8Ball & MJG is an American hip hop duo from Memphis, Tennessee. They met at Ridgeway Middle School in 1984. In 1993, the duo released their debut album Comin' Out Hard. They went on to release On the Outside Looking In (1994), On Top of the World (1995), In Our Lifetime (1999), Space Age 4 Eva (2000), Living Legends (2004), Ridin High (2007) and Ten Toes Down (2010).

Career
8Ball & MJG first appeared on the rap scene with their underground 1991 album Listen to the Lyrics. In 1993, they released the successful album Comin' Out Hard. Their subsequent albums in the 1990s, including 1994's On the Outside Looking In, and 1995's On Top of the World cemented their status as some of the South's best rappers. On Top of the World was particularly successful, peaking at #8 on the Billboard 200 and being certified gold. It also contained the song "Space Age Pimpin'", which was 8Ball & MJG's first single to chart, reaching #58 on the Hot R&B/Hip-Hop Singles & Tracks chart and #22 on the Hot Rap Singles chart. After those albums, both 8Ball & MJG released solo albums, first MJG's No More Glory in 1997 and then 8Ball's Lost in 1998. They reunited in 1999 to release their fourth album as a group, titled In Our Lifetime. One year later in 2000, they released their fifth group album entitled Space Age 4 Eva.

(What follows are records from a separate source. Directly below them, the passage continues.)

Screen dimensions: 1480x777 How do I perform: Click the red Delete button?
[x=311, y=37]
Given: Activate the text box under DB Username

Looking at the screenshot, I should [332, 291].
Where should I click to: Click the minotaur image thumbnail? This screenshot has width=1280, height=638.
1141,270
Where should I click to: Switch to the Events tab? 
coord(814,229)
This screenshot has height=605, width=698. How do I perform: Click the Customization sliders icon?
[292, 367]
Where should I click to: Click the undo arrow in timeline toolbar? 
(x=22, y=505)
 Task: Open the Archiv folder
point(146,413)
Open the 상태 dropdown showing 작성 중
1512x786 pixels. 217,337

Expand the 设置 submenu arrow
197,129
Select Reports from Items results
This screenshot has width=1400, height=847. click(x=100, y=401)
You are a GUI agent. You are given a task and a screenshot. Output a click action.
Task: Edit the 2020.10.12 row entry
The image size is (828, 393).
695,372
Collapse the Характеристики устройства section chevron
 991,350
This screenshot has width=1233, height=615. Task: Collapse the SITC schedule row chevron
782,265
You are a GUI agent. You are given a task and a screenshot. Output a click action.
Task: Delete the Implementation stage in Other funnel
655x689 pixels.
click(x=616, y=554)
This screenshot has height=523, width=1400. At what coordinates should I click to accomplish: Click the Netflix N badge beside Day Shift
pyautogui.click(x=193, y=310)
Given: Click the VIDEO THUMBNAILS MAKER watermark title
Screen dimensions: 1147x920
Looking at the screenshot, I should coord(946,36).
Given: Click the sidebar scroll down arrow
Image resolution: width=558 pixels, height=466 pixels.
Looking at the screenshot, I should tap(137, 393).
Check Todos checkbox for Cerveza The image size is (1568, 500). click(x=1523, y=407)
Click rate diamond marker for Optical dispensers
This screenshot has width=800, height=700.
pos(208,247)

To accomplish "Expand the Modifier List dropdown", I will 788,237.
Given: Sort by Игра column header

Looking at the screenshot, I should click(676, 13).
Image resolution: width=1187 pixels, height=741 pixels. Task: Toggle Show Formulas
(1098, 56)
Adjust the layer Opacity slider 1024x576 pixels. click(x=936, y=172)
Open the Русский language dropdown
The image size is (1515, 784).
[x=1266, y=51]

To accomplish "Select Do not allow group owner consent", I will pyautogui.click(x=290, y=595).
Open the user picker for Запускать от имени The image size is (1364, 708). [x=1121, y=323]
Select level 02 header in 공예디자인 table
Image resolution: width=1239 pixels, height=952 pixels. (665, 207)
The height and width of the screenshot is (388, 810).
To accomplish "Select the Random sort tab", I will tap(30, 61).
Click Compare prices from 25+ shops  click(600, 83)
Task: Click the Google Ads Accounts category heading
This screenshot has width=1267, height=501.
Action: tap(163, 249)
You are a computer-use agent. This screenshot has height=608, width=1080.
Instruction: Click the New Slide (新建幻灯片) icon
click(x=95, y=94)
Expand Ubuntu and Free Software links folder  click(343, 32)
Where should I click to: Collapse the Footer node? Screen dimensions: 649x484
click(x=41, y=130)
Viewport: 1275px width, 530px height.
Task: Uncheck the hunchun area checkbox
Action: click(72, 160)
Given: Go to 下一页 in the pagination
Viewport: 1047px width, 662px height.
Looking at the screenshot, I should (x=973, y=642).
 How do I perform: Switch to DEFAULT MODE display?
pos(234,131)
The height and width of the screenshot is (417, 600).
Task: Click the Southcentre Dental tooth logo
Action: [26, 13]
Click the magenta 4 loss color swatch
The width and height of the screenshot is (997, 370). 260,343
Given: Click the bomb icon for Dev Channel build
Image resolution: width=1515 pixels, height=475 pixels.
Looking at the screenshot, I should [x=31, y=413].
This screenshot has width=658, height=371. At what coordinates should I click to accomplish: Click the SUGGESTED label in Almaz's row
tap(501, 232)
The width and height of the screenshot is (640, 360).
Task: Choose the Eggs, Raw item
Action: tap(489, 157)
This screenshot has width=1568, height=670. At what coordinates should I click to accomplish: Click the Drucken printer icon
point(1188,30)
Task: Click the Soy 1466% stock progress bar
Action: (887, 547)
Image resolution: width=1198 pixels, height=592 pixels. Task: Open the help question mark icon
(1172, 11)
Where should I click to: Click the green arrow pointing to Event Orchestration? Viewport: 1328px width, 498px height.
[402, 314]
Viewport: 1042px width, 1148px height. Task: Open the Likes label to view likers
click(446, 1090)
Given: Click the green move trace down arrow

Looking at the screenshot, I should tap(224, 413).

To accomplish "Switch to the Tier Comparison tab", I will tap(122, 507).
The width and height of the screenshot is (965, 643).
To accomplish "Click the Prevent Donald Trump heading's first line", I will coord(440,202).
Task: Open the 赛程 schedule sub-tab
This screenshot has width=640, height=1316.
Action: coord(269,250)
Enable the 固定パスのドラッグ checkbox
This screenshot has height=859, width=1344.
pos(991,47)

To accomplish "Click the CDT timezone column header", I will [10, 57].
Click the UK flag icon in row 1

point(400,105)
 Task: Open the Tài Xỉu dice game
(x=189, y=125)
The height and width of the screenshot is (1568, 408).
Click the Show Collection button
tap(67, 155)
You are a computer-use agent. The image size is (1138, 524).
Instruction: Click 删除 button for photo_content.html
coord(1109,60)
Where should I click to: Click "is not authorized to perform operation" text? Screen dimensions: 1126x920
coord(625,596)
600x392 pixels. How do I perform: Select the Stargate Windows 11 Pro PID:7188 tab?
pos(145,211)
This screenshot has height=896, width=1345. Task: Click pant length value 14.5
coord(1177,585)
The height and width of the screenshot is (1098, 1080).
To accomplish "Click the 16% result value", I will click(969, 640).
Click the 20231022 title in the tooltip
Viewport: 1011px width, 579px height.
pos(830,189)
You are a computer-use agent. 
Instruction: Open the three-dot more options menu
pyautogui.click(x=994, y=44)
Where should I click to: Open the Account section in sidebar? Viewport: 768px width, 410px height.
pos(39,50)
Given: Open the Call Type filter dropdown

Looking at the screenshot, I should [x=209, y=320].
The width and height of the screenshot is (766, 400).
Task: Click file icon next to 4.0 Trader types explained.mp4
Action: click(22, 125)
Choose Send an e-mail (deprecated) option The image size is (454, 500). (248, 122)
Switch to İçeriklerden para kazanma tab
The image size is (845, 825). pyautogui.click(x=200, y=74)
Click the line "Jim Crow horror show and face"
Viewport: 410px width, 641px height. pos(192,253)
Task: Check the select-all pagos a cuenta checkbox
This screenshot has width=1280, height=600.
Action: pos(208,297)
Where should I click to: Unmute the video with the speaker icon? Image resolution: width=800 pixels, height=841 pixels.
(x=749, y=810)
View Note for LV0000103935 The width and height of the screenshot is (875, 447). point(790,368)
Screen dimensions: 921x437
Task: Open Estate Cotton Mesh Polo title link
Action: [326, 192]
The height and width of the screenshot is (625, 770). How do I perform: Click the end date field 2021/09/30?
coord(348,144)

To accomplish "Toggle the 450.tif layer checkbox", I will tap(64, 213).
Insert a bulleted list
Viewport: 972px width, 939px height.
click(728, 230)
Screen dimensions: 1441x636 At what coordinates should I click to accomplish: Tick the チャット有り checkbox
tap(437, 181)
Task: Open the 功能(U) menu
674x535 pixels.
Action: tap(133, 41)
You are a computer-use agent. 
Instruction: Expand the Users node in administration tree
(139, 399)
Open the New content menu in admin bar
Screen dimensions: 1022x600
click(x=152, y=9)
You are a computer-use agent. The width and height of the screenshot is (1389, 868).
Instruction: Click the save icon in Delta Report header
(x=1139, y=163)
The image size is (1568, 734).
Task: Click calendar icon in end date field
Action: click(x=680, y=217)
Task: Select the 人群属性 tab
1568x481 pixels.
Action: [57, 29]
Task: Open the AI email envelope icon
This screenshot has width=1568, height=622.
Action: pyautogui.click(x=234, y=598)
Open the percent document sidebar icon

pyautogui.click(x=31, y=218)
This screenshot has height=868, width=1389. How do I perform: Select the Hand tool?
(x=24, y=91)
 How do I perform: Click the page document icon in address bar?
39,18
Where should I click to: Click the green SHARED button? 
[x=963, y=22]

In 1996, they appeared on the Red Hot Organization's compilation CD, America Is Dying Slowly, alongside Biz Markie, Wu-Tang Clan, and Fat Joe, among many other prominent hip hop artists. The CD, meant to raise awareness of the AIDS epidemic among African American men, was heralded as "a masterpiece" by the magazine The Source. In the early 2000s, they would sign with Sean Combs' Bad Boy Records. They already had some experience with the label, being featured on the song "The Player Way" from Bad Boy rapper Mase's 1997 album Harlem World. Their first album for Bad Boy Records, Living Legends, came out in 2004 and was certified gold by the Recording Industry Association of America. Their second album on Bad Boy Records was titled Ridin High and was released in March 2007.

Commercially, one of the high points of 8Ball & MJG's career was their being featured on Three 6 Mafia's hit song "Stay Fly" in 2005. That song peaked at #13 on the Billboard Hot 100, which is the biggest hit of Three 6 Mafia's career and the biggest hit for 8Ball & MJG. The song was a collaboration between two of the most successful rap groups from the state of Tennessee, whence Three 6 Mafia also hail. Today, 8Ball and MJG also head their own record labels. 8Ball heads 8 Ways Entertainment (distributed by Koch Entertainment), while MJG heads MJG Muzik. On their label are the young, up and coming Memphis duo, Da Volunteers, who are widely known throughout the Southern United States for their 2006 single, "What's Yo Favorite Color?", which glorifies their neighborhood of Orange Mound.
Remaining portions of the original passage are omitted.